### The data
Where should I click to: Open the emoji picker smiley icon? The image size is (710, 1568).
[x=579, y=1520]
######
### The data
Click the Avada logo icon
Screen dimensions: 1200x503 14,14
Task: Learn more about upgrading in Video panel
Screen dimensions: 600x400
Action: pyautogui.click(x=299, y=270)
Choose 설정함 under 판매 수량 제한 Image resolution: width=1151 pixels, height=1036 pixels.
######
Only the lines above starting at the line that holds "Task: Learn more" and ending at the line that holds "Choose 설정함 under" are to be repeated, exactly and in full.

**Task output**.
Task: Learn more about upgrading in Video panel
Screen dimensions: 600x400
Action: pyautogui.click(x=299, y=270)
Choose 설정함 under 판매 수량 제한 Image resolution: width=1151 pixels, height=1036 pixels.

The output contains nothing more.